Saturday, January 20, 2018


Vacuum


There was a time in my life, when I was the father of only two children.  You would think that fathering two children would have been easier than fathering my, now, four children.  However, that is not the case, when one of the first two children is a terrifying, three year old with the destructive mindset of a gremlin.  It was not uncommon to hear the words “Mom! Isaac is chasing me with a dangerous knife!”
If my memory serves me correctly, in a short window of time, Isaac’s destructive behaviors were expressed by stepping on ink pads and then making footprints across the brand new basement carpet, chiseling a hole in the linoleum with a screwdriver, pocking holes in the kitchen floor with a “dangerous knife”, coloring the white changing table with crayons, chasing her sister with that “dangerous knife,” and finally throwing the vacuum cleaner down the stairs.
There is a saying, “You can either have nice things…or you can have children.”  It appears that we have chosen children.  Even if you didn’t know we had children, someone could walk into our house and immediately conclude, “Oh…you must have children.”

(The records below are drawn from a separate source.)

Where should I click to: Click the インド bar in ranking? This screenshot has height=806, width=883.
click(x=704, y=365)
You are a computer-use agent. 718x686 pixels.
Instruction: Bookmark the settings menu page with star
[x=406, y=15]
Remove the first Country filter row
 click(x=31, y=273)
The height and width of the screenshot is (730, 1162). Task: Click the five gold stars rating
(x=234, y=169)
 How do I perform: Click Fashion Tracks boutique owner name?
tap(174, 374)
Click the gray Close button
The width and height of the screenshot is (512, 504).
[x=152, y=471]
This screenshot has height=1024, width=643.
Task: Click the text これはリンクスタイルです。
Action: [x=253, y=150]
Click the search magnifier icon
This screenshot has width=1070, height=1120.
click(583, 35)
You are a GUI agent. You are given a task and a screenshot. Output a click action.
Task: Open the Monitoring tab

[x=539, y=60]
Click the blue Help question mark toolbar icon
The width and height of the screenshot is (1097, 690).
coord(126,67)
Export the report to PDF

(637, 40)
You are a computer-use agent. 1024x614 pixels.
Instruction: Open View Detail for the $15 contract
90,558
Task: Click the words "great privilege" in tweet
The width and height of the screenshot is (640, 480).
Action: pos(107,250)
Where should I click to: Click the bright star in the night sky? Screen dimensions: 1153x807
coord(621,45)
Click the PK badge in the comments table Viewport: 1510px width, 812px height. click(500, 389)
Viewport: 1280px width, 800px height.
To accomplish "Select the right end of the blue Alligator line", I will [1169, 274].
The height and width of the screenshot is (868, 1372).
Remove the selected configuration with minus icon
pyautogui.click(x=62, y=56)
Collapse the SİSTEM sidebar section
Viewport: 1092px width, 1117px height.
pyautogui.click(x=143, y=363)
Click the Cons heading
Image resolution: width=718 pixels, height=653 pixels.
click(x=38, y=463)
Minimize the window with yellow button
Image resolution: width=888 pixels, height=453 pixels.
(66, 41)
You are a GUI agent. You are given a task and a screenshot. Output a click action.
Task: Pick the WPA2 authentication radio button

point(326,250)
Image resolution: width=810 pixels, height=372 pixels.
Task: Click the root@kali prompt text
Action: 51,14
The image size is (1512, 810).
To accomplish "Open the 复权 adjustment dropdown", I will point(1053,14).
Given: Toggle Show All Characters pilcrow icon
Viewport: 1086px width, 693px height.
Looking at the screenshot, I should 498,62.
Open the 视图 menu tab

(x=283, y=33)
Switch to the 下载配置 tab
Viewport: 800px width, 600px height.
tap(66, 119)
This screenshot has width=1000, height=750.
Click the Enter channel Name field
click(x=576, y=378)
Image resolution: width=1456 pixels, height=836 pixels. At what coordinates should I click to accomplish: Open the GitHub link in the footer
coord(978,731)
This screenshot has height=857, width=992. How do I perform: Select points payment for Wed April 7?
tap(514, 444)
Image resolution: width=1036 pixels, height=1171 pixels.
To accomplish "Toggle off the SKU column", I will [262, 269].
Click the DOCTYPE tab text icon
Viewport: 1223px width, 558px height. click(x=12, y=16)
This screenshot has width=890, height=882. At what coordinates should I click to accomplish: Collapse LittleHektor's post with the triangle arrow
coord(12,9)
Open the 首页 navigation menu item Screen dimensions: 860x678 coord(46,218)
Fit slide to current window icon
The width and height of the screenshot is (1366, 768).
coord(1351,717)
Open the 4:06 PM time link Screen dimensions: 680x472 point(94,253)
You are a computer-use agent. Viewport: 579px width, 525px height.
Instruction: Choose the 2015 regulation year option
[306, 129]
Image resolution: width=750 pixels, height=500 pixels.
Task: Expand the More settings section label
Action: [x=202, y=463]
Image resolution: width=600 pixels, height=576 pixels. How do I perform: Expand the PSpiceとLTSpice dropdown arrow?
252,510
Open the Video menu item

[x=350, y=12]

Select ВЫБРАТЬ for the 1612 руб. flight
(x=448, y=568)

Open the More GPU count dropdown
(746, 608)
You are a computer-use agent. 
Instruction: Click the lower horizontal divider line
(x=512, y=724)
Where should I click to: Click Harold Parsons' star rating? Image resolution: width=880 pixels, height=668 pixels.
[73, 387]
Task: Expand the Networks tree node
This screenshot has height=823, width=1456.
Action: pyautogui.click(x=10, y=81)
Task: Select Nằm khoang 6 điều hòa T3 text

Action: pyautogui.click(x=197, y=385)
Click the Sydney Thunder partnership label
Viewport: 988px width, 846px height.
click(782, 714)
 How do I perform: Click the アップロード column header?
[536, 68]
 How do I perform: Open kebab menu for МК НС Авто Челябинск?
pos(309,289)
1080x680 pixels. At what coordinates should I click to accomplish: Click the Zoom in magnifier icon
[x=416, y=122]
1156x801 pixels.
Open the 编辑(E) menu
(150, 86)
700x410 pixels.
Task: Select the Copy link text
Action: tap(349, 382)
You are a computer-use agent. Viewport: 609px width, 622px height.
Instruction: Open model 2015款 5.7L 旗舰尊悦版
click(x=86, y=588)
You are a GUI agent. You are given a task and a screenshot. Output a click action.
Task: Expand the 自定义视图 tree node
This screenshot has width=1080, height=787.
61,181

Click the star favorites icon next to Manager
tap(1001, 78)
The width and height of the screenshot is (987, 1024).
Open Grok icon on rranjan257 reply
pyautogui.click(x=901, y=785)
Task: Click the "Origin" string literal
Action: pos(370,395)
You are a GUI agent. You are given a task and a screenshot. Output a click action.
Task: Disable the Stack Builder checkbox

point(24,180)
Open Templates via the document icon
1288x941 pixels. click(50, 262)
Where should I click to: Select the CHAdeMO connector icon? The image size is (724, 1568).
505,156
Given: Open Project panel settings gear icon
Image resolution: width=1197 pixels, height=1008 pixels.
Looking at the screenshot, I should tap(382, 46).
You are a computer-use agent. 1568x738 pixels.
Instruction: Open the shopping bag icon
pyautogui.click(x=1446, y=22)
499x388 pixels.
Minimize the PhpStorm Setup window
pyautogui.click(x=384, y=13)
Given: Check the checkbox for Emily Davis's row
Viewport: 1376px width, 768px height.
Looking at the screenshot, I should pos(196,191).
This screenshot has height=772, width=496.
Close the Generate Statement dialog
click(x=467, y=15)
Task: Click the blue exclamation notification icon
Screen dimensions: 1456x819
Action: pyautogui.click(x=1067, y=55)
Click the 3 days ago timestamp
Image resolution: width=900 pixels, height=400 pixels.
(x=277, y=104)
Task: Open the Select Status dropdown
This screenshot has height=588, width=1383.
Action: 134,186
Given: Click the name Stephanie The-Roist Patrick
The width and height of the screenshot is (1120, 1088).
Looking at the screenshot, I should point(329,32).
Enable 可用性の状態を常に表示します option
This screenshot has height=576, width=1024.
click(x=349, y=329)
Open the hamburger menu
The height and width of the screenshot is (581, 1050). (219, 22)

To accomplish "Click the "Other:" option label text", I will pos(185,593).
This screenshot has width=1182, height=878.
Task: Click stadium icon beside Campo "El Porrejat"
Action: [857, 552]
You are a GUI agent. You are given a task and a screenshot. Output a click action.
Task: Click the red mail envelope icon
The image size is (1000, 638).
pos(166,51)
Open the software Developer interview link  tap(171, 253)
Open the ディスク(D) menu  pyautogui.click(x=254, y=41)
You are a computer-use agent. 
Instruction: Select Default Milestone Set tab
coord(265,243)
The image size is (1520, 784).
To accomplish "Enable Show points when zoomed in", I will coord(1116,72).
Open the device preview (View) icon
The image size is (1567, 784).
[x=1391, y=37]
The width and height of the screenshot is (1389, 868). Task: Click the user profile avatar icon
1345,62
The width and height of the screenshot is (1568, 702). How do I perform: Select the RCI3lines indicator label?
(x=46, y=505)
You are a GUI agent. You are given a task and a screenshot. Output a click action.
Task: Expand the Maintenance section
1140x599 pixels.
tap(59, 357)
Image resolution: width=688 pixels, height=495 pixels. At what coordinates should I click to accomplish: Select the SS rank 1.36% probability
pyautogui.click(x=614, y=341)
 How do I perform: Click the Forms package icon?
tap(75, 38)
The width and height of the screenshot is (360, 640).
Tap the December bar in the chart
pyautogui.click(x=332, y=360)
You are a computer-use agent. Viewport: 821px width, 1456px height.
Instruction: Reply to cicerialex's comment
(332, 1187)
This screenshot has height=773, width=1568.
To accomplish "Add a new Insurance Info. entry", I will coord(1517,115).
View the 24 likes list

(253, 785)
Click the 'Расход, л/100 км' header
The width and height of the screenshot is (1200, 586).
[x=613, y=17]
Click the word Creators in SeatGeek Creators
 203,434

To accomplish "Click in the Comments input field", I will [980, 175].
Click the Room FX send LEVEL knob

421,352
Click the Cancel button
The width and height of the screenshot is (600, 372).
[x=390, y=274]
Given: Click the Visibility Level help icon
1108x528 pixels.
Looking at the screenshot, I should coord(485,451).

“Yes we do! How could you tell?”
“Oh…just the broken window, that hole in the drywall, the tear in the recliner, the broken picture frame hidden in your closet, the broken brush in the garbage, the loose toilet seat in your bathroom, the dent in your front door…”
“I see.”
Isaac’s streak of terror didn’t go without reprimand, yet often, the consequences seemed to go without effect…until now.  Isaac has transformed into a nice young man who, now, occasionally apologizes for breaking things!  Oh, how far we’ve come.
After Isaac threw the vacuum down the stairs…and had received his consequence…he returned to the scene of the crime...and began laughing.  With his older sister standing next to him, he gazed down the stairs, to where the broken vacuum lay, and laughter came from his belly. He said, “That was funny Hannah!”
Despite the consequences of his actions…somewhere deep inside he felt, “That was worth it!”…which pretty much meant, “I did not enact the most effective of consequences at that time.”
What Isaac did was wrong…but there is a story of a woman in the Bible (John 12:1-11) who did what was right…even when all others around her thought it was wrong.
In the story, Jesus is only a few days from his arrest and execution. There we find him eating a meal with friends and followers.  While he was there, a woman named Mary takes a bottle of perfume, valued at thousands of dollars…and she dumps it out on Jesus.  All of disciples and others, who are gathered, get in an uproar, “What are you doing? Don’t you know the value of what you just had?”
The answer, of course, is, “Yes…she knows.”…but she also knows that Jesus IS WORTH IT!
Throwing a vacuum down the stairs? Not worth it.
Giving Jesus anything and everything…totally worth it.